§ PROBLEM DESCRIPTION
Check each line of the material below, and copy it if it holds the string "agent".

§ EXTRACTED INFORMATION
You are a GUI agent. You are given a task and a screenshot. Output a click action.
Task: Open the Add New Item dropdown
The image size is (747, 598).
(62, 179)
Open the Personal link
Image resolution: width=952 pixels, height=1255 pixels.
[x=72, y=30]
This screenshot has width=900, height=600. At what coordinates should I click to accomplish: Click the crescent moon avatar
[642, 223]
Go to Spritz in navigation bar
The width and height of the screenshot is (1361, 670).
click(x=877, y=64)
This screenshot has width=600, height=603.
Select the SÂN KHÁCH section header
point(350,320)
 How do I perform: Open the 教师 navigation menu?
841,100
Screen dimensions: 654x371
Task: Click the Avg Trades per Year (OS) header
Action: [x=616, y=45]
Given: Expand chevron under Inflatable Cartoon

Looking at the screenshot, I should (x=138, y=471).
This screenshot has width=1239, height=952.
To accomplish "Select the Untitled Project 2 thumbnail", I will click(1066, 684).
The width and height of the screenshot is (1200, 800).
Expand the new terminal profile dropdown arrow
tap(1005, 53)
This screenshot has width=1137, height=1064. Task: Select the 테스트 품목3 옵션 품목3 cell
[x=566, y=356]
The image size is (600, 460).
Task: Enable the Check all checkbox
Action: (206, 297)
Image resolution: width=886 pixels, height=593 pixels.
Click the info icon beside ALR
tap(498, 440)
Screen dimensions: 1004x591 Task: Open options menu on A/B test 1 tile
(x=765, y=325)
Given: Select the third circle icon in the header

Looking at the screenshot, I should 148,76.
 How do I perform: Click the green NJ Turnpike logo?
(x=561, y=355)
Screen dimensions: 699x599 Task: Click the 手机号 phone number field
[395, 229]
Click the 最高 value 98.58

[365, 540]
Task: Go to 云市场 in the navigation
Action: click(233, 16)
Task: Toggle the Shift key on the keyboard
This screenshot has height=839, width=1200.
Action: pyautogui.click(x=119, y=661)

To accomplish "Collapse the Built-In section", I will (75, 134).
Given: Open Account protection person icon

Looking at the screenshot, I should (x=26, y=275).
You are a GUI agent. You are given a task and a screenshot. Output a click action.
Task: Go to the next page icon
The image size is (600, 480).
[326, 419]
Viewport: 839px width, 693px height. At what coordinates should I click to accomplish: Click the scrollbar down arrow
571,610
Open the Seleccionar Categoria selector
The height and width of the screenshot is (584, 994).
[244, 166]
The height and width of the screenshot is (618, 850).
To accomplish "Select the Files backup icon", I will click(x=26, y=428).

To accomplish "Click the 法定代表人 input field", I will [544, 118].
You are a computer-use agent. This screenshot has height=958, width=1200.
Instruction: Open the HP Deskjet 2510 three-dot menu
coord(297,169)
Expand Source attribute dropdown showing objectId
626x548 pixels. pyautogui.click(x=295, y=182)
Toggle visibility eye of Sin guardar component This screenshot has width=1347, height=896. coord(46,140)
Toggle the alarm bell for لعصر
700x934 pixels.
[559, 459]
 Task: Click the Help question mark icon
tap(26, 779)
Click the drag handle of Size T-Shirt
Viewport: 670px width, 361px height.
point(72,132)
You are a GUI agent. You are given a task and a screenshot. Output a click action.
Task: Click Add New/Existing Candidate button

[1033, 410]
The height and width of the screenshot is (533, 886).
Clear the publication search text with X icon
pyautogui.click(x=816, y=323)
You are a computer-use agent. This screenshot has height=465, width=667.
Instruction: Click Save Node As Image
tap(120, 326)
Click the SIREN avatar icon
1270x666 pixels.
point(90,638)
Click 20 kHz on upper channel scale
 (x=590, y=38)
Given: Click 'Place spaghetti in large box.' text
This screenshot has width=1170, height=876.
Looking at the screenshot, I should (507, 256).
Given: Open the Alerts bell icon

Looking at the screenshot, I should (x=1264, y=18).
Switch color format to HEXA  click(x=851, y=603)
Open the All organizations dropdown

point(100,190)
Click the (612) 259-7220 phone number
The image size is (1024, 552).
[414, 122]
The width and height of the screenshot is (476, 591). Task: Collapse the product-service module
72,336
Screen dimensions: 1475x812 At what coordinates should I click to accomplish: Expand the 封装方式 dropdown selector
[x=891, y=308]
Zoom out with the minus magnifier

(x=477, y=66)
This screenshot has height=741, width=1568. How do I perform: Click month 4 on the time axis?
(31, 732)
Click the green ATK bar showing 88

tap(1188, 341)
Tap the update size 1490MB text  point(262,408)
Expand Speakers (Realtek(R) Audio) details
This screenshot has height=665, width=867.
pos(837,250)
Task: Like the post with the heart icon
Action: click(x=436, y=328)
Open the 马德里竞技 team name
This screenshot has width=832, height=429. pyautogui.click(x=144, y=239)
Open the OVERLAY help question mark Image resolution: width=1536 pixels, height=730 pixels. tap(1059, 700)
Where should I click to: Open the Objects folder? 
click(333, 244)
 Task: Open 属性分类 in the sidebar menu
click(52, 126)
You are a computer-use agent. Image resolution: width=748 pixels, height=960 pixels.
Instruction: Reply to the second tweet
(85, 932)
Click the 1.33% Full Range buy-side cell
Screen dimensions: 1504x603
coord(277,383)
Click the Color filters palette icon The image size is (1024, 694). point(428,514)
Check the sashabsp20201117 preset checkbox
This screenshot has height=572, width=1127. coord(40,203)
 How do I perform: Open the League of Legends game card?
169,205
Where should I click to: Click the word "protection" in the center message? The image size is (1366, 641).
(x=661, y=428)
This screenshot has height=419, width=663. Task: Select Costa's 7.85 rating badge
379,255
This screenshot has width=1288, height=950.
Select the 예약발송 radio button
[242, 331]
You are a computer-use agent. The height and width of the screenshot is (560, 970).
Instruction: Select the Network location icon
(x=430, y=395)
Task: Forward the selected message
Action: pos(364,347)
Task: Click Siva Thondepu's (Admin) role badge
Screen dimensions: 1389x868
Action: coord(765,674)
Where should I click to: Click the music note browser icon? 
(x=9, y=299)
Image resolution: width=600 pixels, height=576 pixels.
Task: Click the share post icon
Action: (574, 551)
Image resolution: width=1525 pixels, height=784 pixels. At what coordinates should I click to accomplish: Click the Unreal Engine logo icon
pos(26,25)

§ YOUR RESPONSE
You are a GUI agent. You are given a task and a screenshot. Output a click action.
You are a GUI agent. You are given a task and a screenshot. Output a click action.
You are a computer-use agent. This screenshot has height=958, width=1200.
You are a GUI agent. You are given a task and a screenshot. Output a click action.
You are a computer-use agent. This screenshot has height=465, width=667.
You are a computer-use agent. Image resolution: width=748 pixels, height=960 pixels.
You are a computer-use agent. The height and width of the screenshot is (560, 970).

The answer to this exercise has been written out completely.